Forward and inverse cascades in decaying two-dimensional electron magnetohydrodynamic turbulence

TL;DR

This study uses high-resolution simulations to analyze two-dimensional electron magnetohydrodynamic turbulence, revealing a $k^{-5/2}$ energy spectrum, scale-dependent anisotropy, and evidence of an inverse energy cascade without dissipative cutoff effects.

Contribution

It demonstrates the presence of an inverse cascade and clarifies the absence of dissipative cutoffs, challenging previous findings influenced by hyperdiffusivity.

Findings

Energy spectrum approaches $k^{-5/2}$ law with increasing $R_B$

No evidence of dissipative cutoff, indicating non-local energy transfer

Inverse cascade partially transfers magnetic energy to larger scales

Abstract

Electron magnetohydrodynamic (EMHD) turbulence in two dimensions is studied via high-resolution numerical simulations with a normal diffusivity.
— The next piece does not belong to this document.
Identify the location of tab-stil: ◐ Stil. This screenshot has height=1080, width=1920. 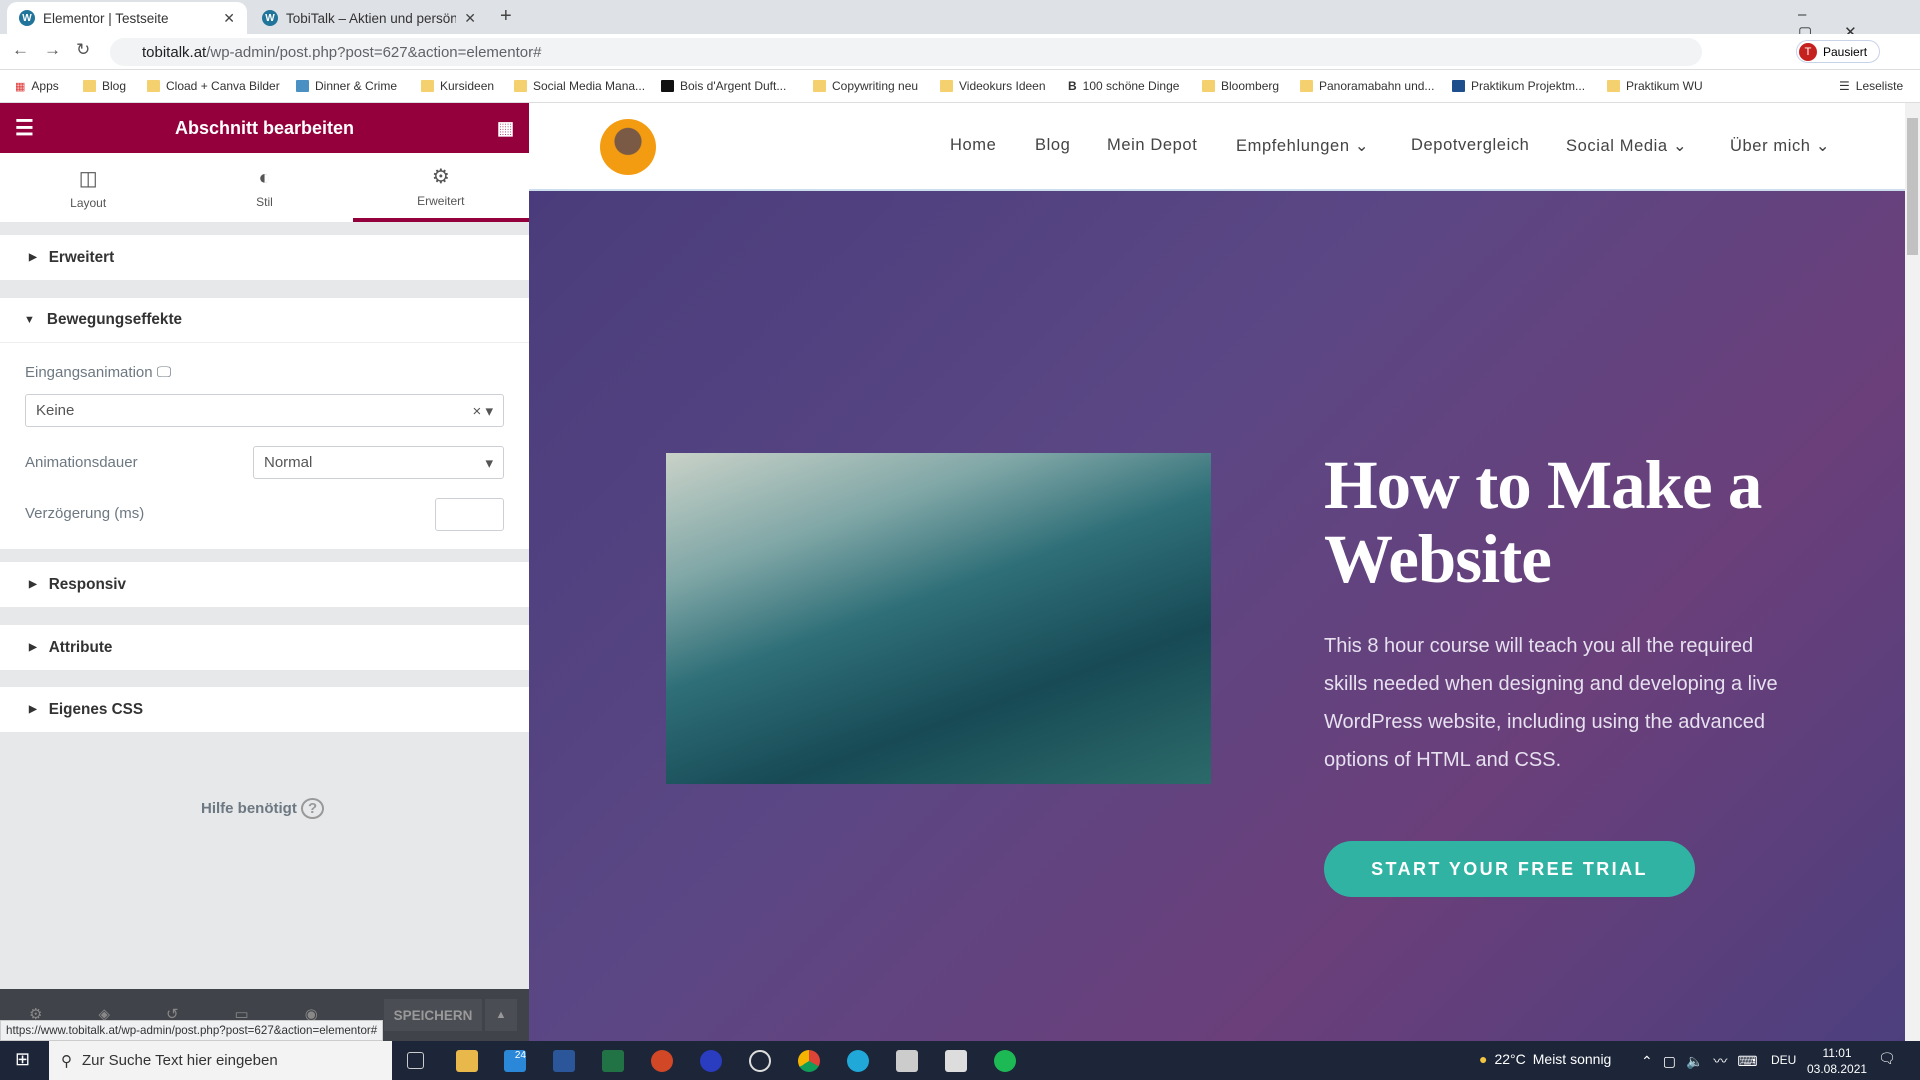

The resulting energy spectra asymptotically approach a $k^{-5/2}$ law with increasing $R_B$, the ratio of the nonlinear to linear timescales in the governing equation. No evidence is found of a dissipative cutoff, consistent with non-local spectral energy transfer. Dissipative cutoffs found in previous studies are explained as artificial effects of hyperdiffusivity. Relatively stationary structures are found to develop in time, rather than the variability found in ordinary or MHD turbulence. Further, EMHD turbulence displays scale-dependent anisotropy with reduced energy transfer in the direction parallel to the uniform background field, consistent with previous studies. Finally, the governing equation is found to yield an inverse cascade, at least partially transferring magnetic energy from small to large scales.